### TAREFA A REALIZAR
Copie fielmente as linhas abaixo, deixando as imagens fora da resposta.

[Dados de localização de palavras e elementos]
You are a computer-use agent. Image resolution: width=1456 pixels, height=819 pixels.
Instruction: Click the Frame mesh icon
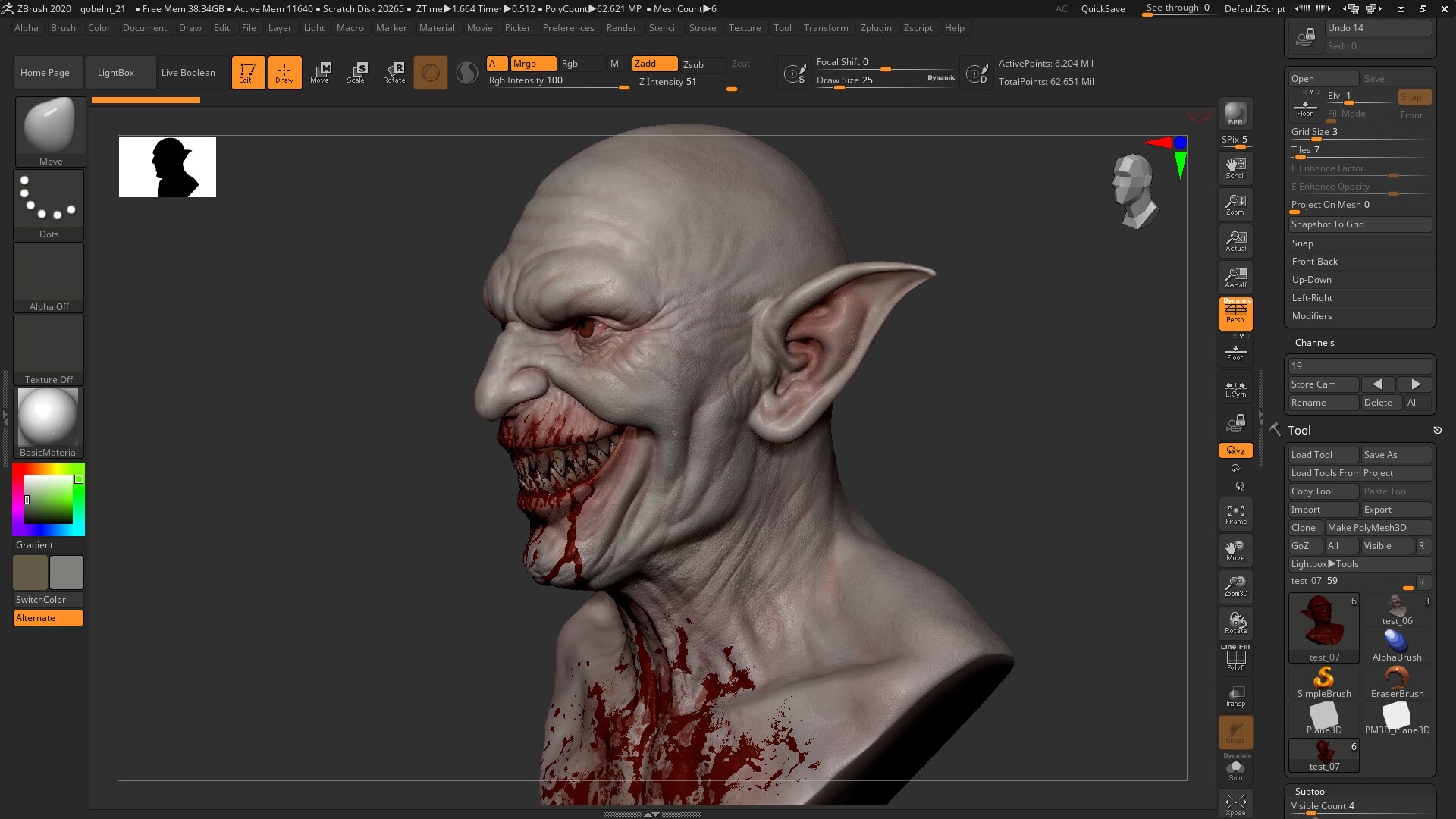[1235, 515]
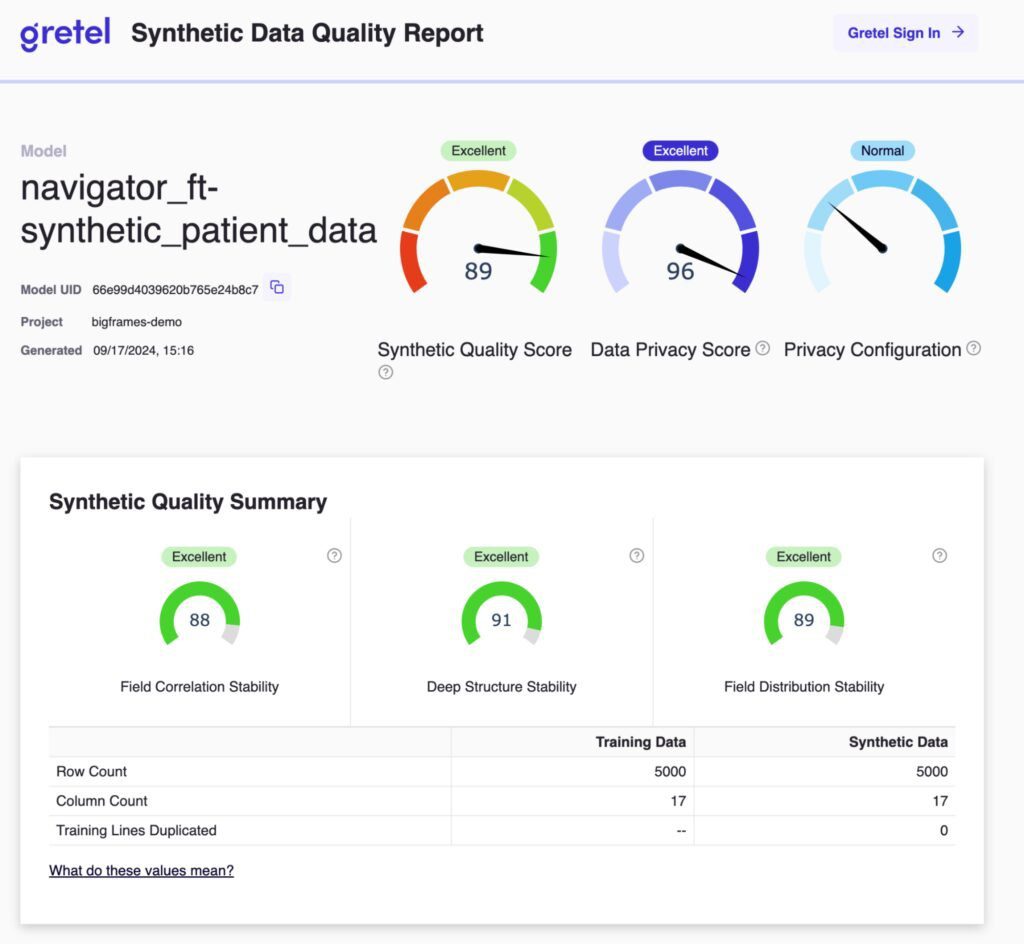Select the Training Data column header
The width and height of the screenshot is (1024, 944).
640,742
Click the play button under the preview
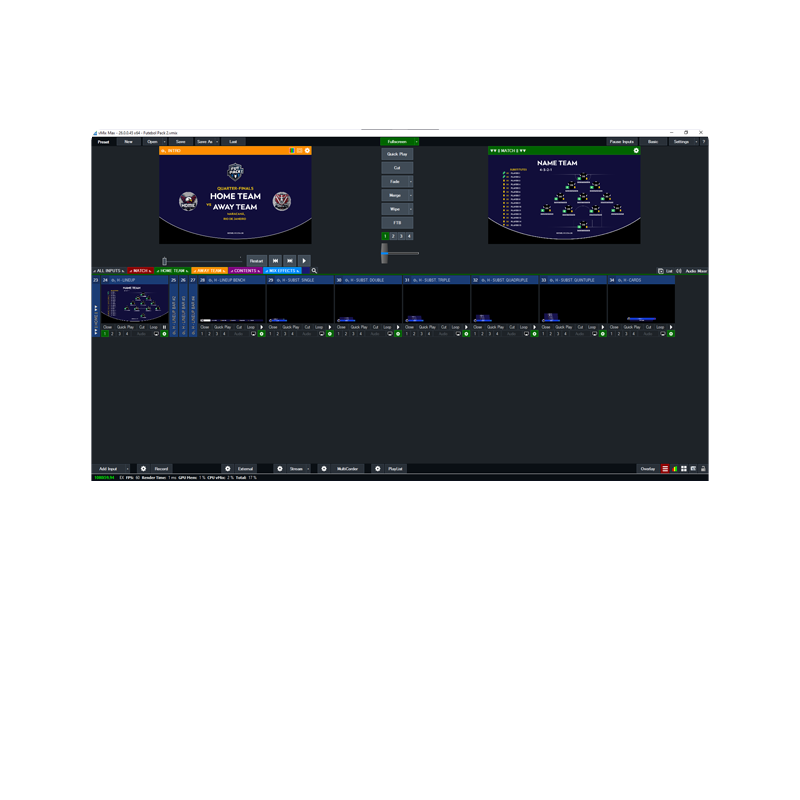The height and width of the screenshot is (800, 800). [305, 260]
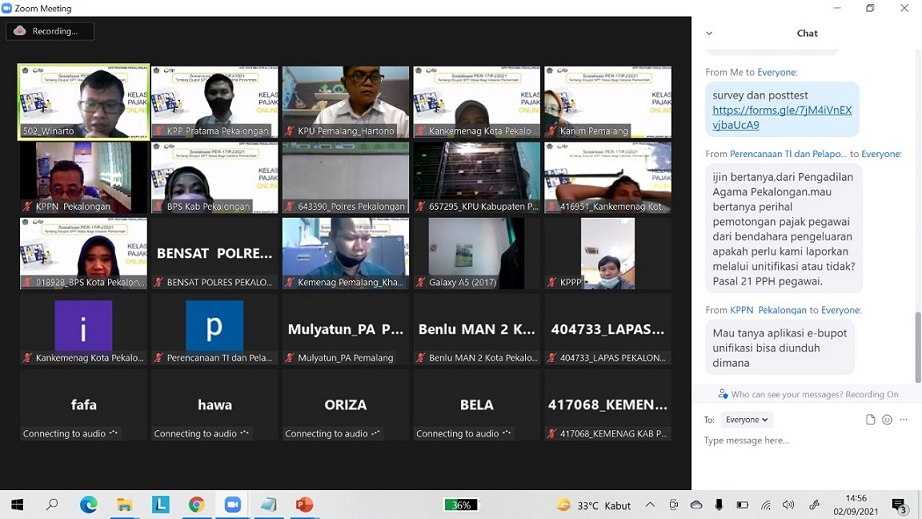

### TAREFA CONCLUÍDA
You are a computer-use agent. Image resolution: width=1456 pixels, height=819 pixels.
Instruction: Click the Frame mesh icon
[1235, 515]
Select the Training Data column header
The width and height of the screenshot is (1024, 944).
640,742
Click the play button under the preview
The height and width of the screenshot is (800, 800). [305, 260]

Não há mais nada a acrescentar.